WHAT TO PRODUCE: Please transcribe only the lines that run from the line bearing "Collapse the top Event column group" to the end of the entries, keeping both end lines. Skip the pictures.

++++++++++++++++++++

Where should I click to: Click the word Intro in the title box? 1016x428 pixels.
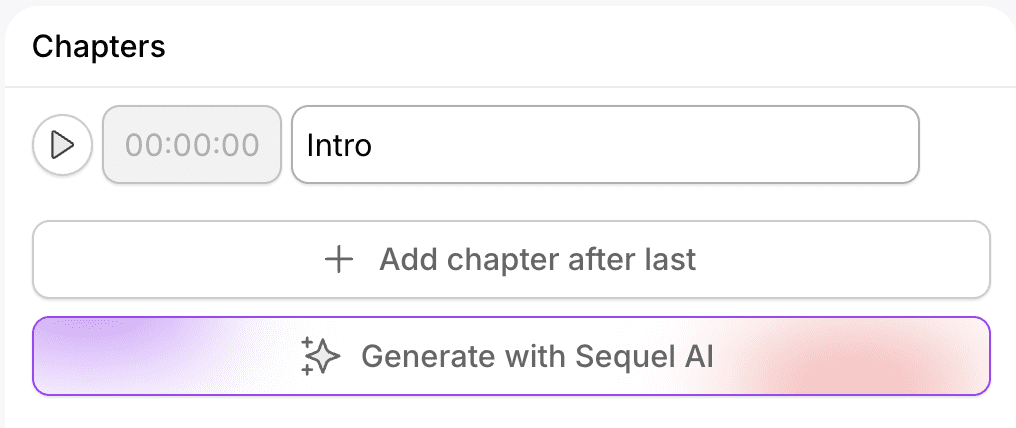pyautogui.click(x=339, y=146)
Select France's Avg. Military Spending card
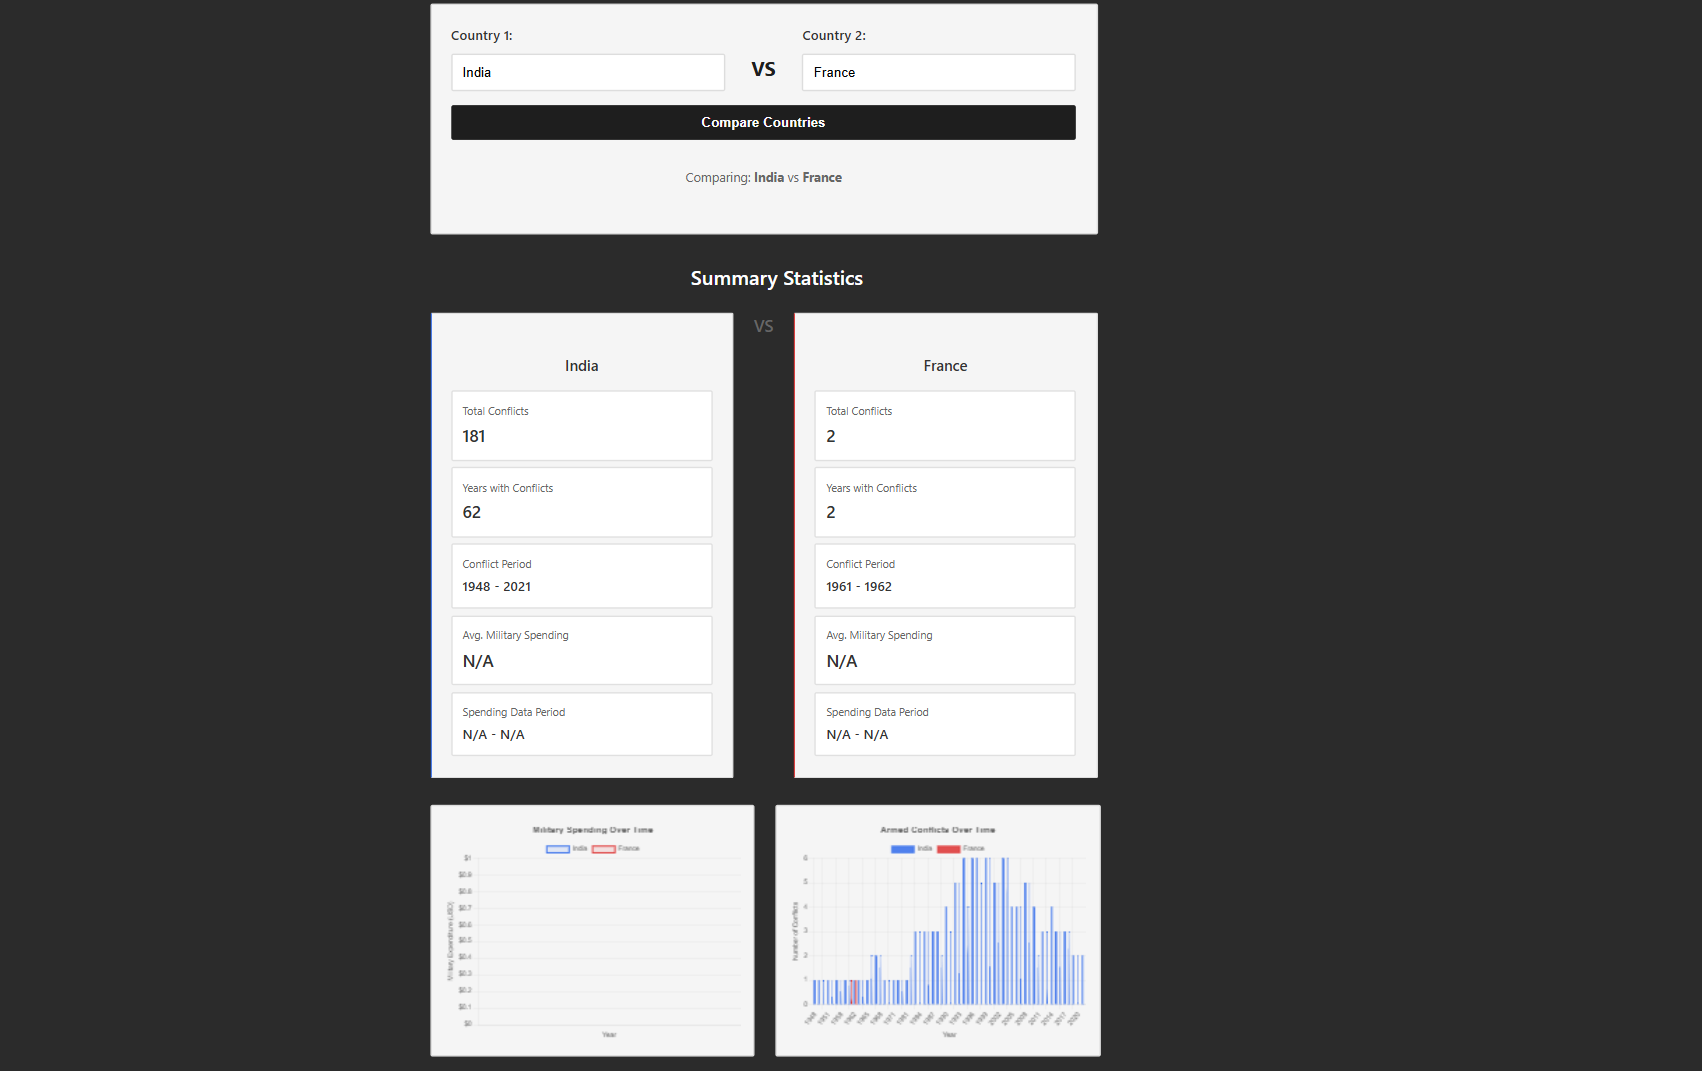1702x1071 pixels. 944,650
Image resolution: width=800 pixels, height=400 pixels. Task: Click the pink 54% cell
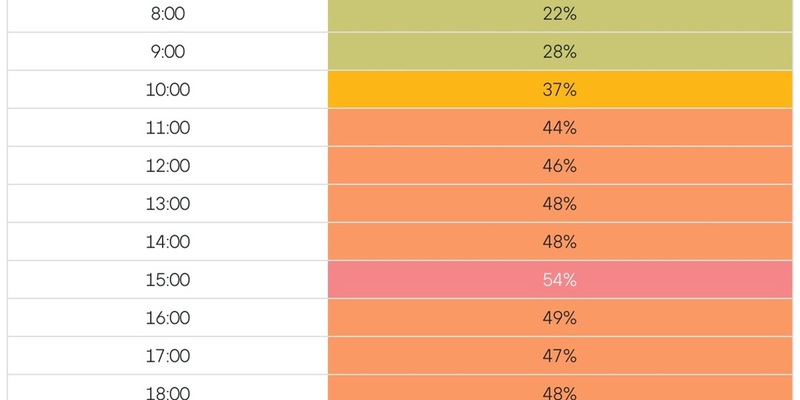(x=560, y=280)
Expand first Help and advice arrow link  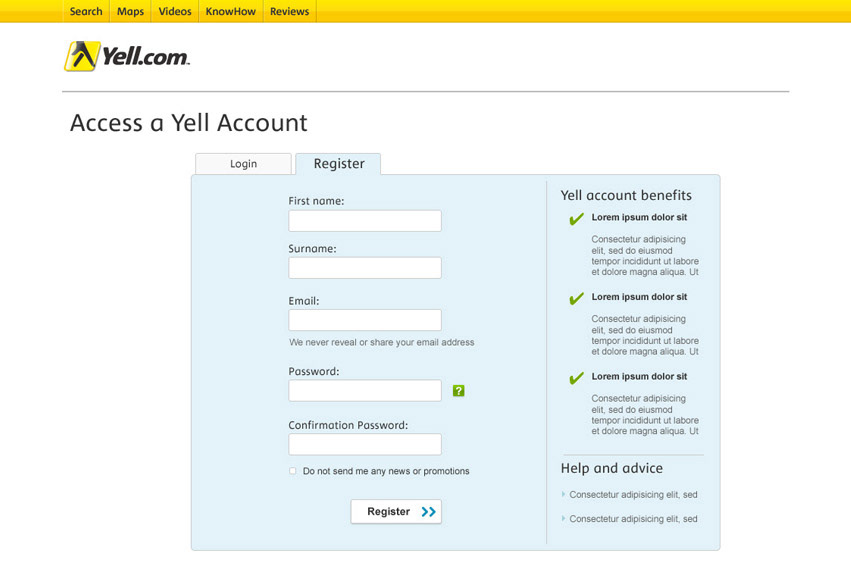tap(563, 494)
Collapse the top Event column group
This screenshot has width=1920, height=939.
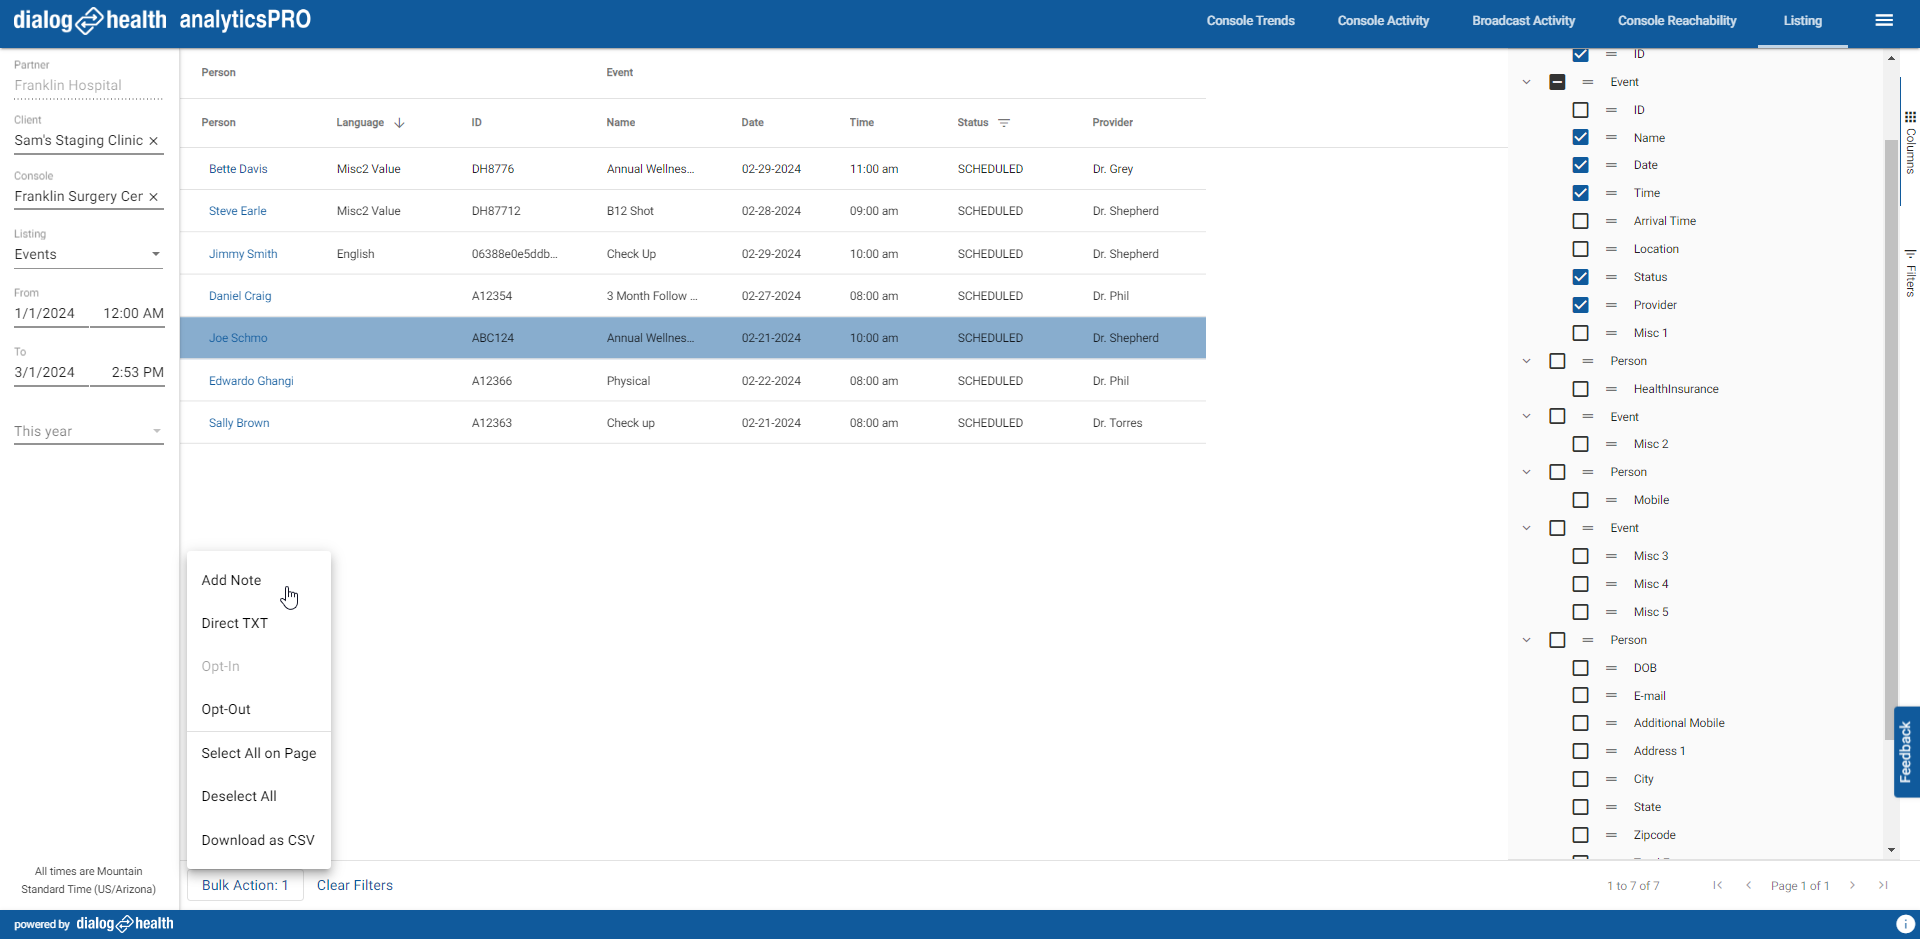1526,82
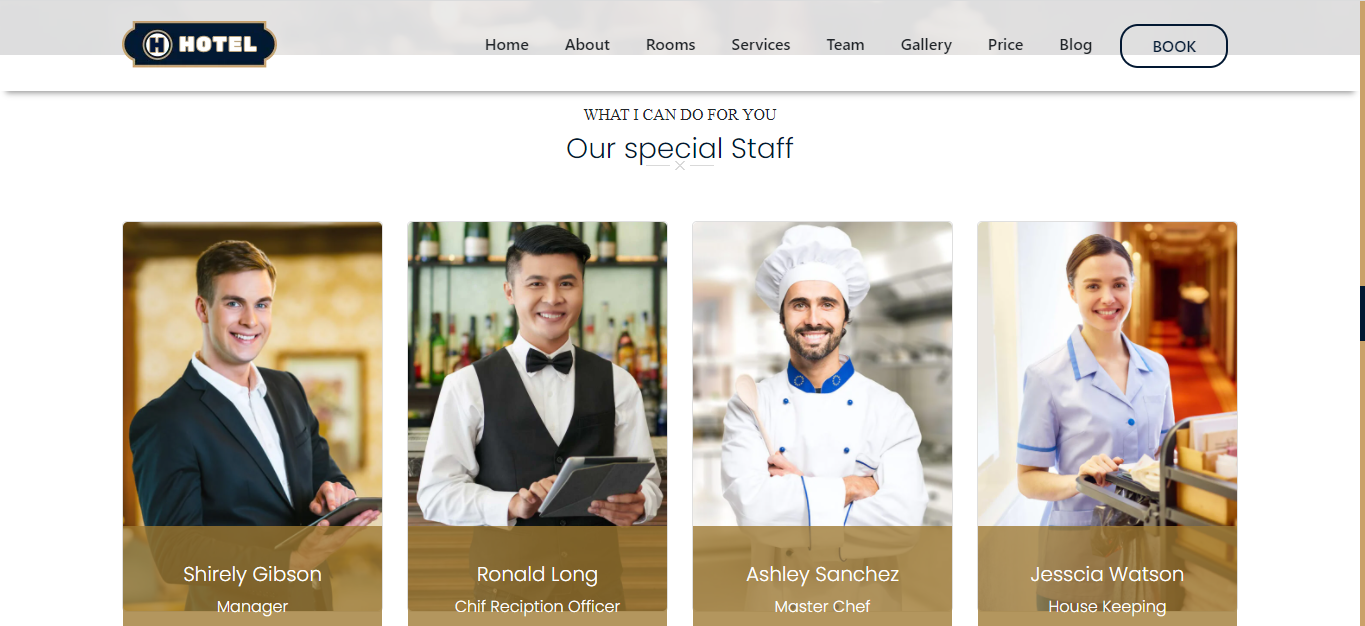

++++++++++++++++++++

ANSWER TO THIS EXERCISE:
Collapse the top Event column group
This screenshot has width=1920, height=939.
1526,82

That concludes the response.